Start the copy at the line holding "Given: Click the up arrow beside Lokasyon" and continue it exactly through the last line of the entries, leaving out pictures and anything else.

Start of INPUT RECORDS

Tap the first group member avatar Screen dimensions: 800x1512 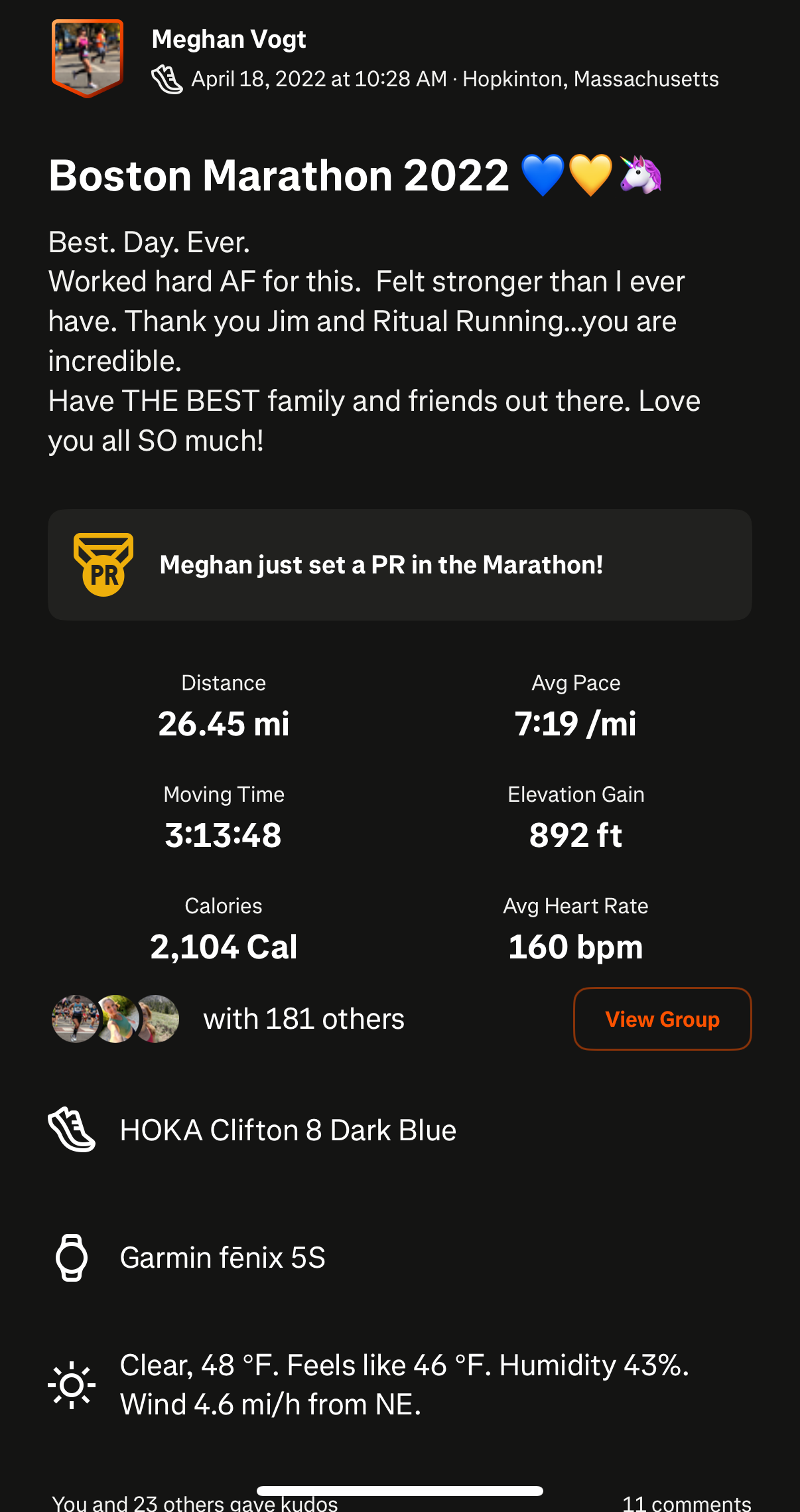click(75, 1019)
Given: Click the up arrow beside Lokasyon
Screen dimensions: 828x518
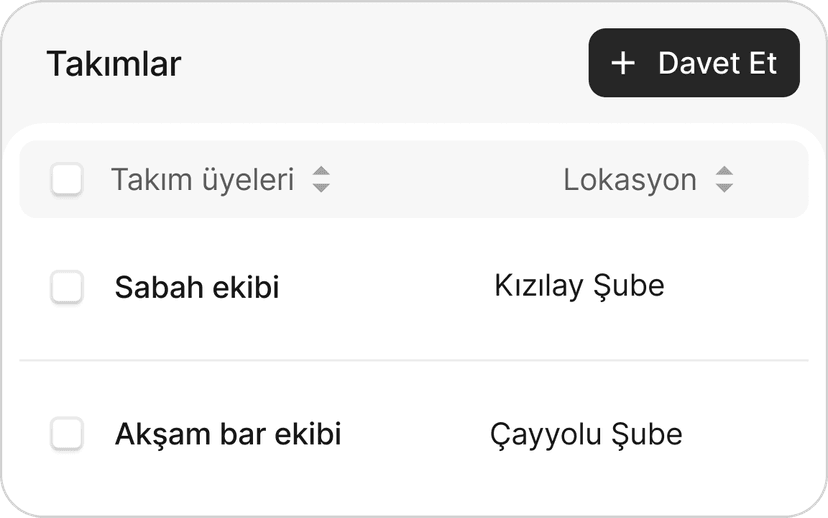Looking at the screenshot, I should pos(724,173).
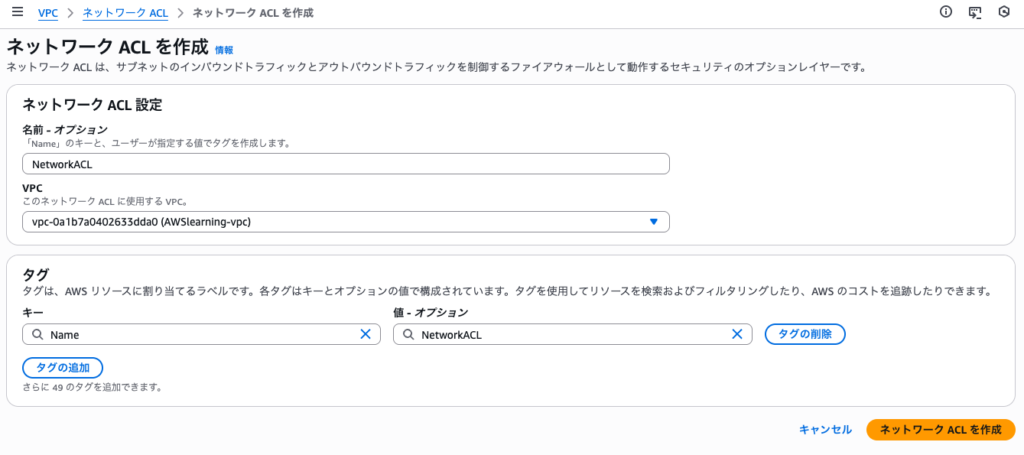Focus the NetworkACL name input field
Screen dimensions: 1024x455
click(x=345, y=165)
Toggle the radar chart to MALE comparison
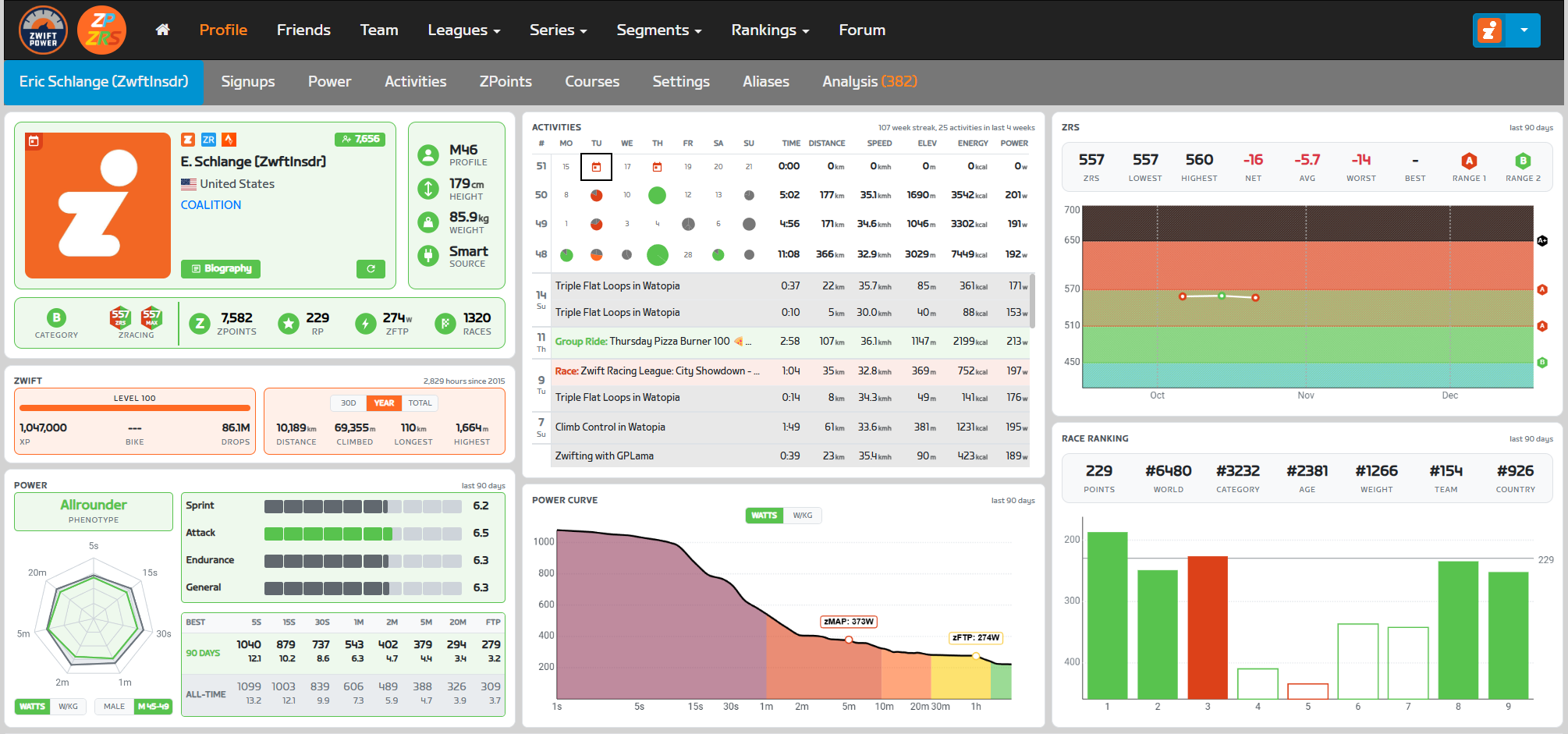The width and height of the screenshot is (1568, 734). pos(114,707)
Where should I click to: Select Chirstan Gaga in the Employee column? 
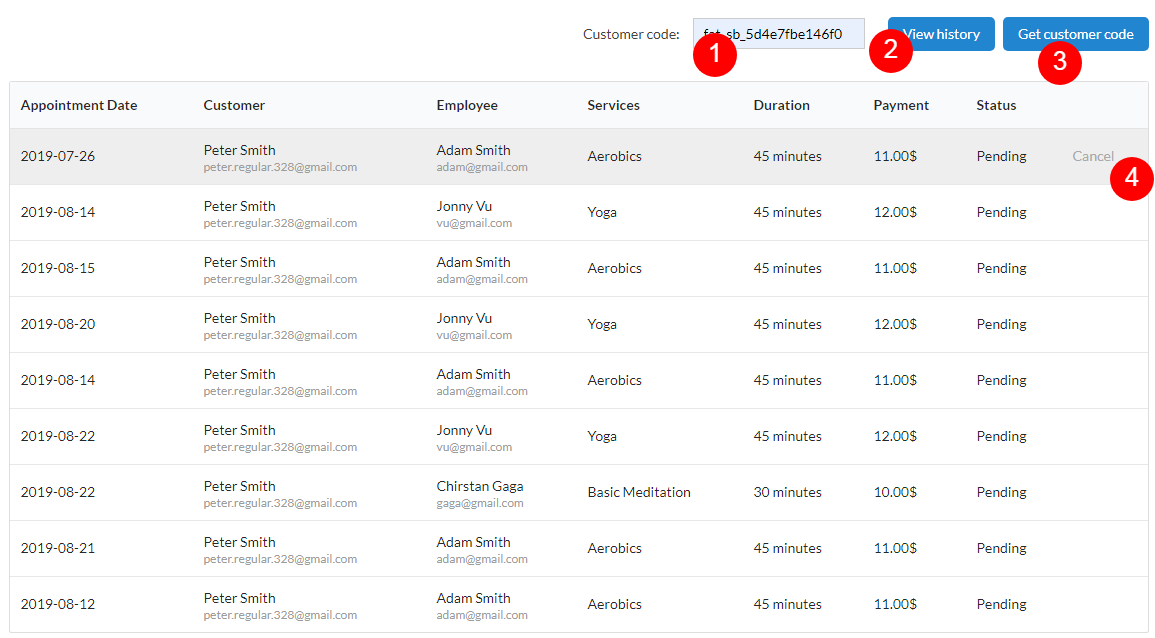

End of INPUT RECORDS

EXPECTED ANSWER:
Given: Click the up arrow beside Lokasyon
Screen dimensions: 828x518
Looking at the screenshot, I should pos(724,173).
Focus the NetworkACL name input field
Screen dimensions: 1024x455
click(x=345, y=165)
Toggle the radar chart to MALE comparison
The width and height of the screenshot is (1568, 734). pos(114,707)
Where should I click to: Select Chirstan Gaga in the Employee column? 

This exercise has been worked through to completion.